WASHINGTON--The reluctance of the U.S. Congress and the Obama White House to move on immigration reform -- and the controversial Arizona law -- plus cross-border drug war violence will be on the agenda during a two-day visit by Mexican President Felipe Calderon and his wife, Margarita Zavala.
President Obama and first lady Michelle host a State Dinner tonight for Calderon and Mrs. Zavala -- the couples both have young children and both women are lawyers who gave up careers when their husbands became president. Mrs. Obama dined at Los Pinos, the Mexican presidential residence, last month during her swing through Mexico City.
The U.S.-Mexico relationship is close, but the new Arizona state law -- where state law enforcement could demand that people produce papers (already opposed by Obama and Calderon) -- raises the question of how and when Calderon will deliver an Arizona rebuke. Calderon is under some domestic political pressure to say something while here, but I am told he does not want to make Arizona the highlight of his visit -- there are many other other issues on the agenda.
Calderon has two prime opportunities. Obama and Calderon hold a press conference today, and Thursday Calderon addresses a joint session of Congress. Obama and Calderon held a joint press conference on April 16, 2009, at Los Pinos. Calderon said then, "This is an historic event that will inaugurate a new era, a new relationship between our two countries."

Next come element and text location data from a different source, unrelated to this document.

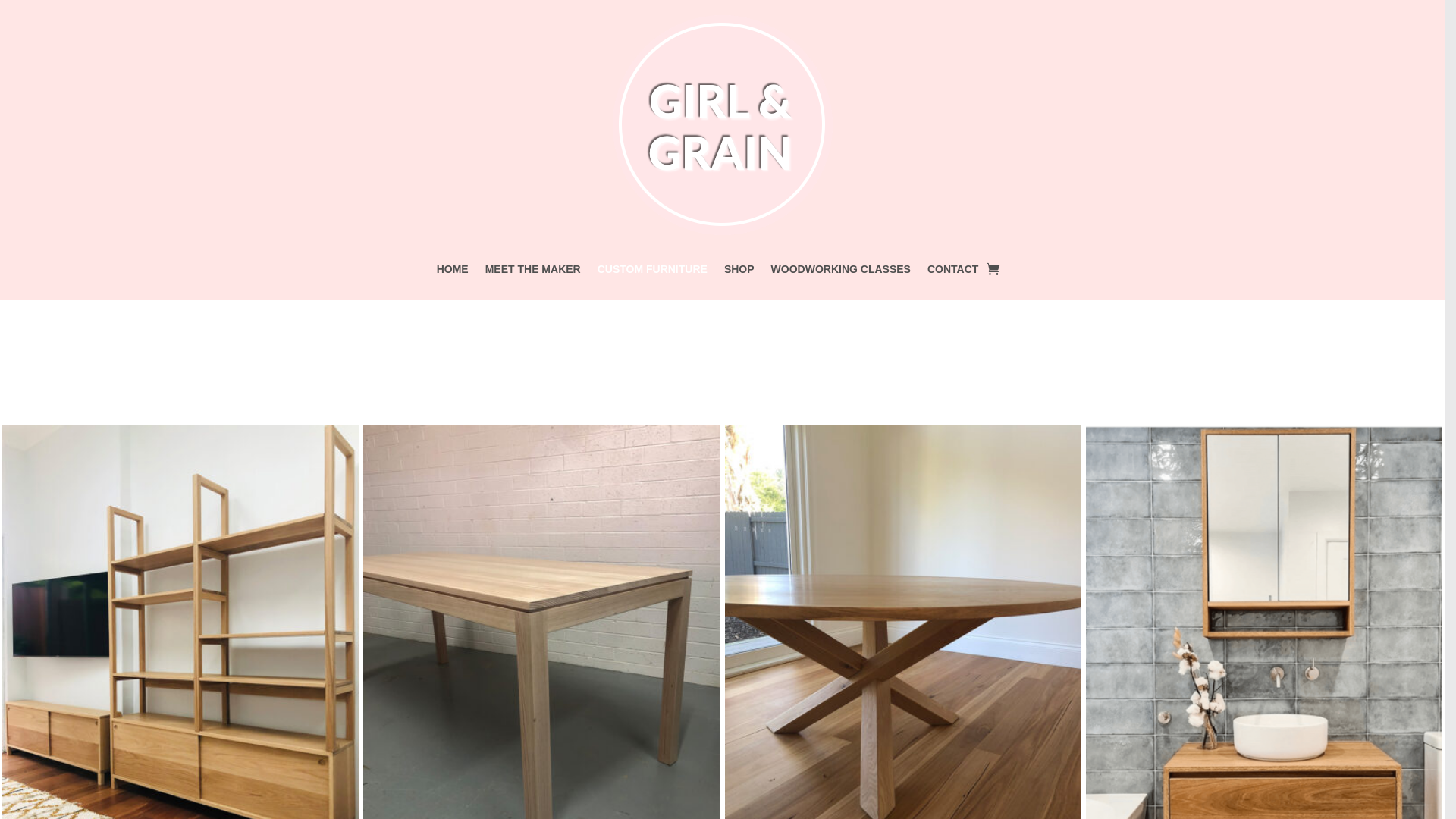
MEET THE MAKER Element type: text (532, 271)
HOME Element type: text (452, 271)
CONTACT Element type: text (952, 271)
WOODWORKING CLASSES Element type: text (840, 271)
SHOP Element type: text (739, 271)
CUSTOM FURNITURE Element type: text (652, 271)
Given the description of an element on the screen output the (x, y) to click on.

During a Tuesday briefing, a White House official who would not allow his name to be used said the U.S. fully expects Calderon to speak out on Arizona, "to also discuss his views, as he has been doing in public, on recent developments, be it the Arizona immigration law and more generally the issue of immigration and efforts in Mexico [and] his efforts in Mexico to create the kind of economic opportunity that allows Mexicans to live out their dreams in their country of origin."
Among the agenda items:
* Drug wars. U.S. consumption of drugs and feuding Mexican drug cartels are fueling the cross-border drug war, and getting use down is a major bilateral issue. Mexico blames U.S. guns ending up in Mexico and U.S. drug demand. On May 11, the Obama White House released its long- awaited drug-fighting stategy with the goal: "a 15-percent reduction in the rate of youth drug use over five years." In March, top Obama Cabinet officials--led by Secretary of State Hillary Clinton--were in Mexico City to discuss the escalating cross- border violence.

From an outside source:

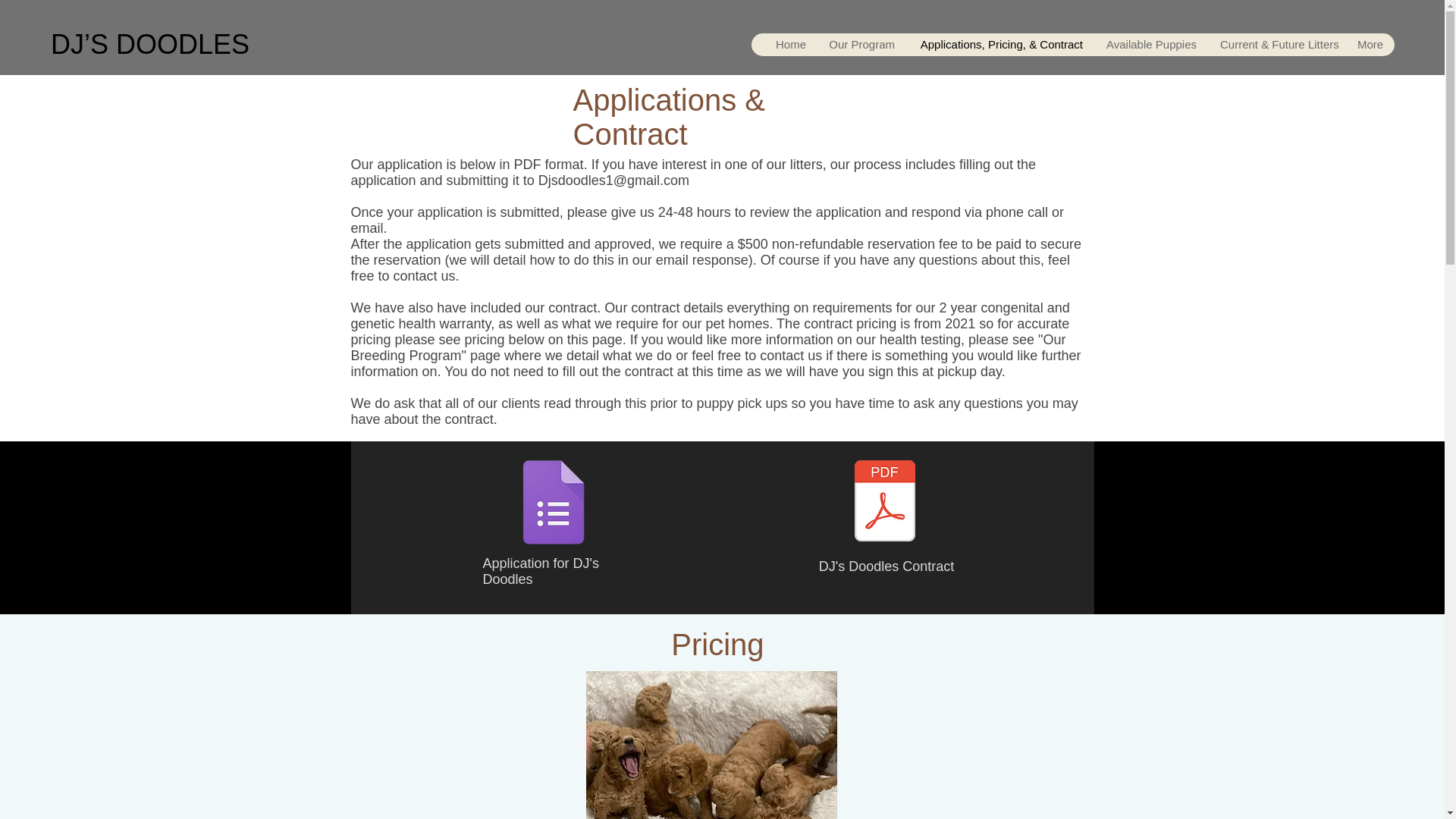
Google Form Logo (553, 504)
Our Program (860, 44)
Available Puppies (1151, 44)
Home (789, 44)
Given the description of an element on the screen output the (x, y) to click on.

* Energy. "I think you'll see a number of concrete deliverables in -- on each of -- on energy cooperation and on clean- energy cooperation," the White House official said.
* Border infrastructure. The Sun-Times has learned that the Obama White House will annunce three new border bridge projects to allow faster border crossings.
* Trade and a long standing issue about Mexican trucks being allowed entry to the U.S.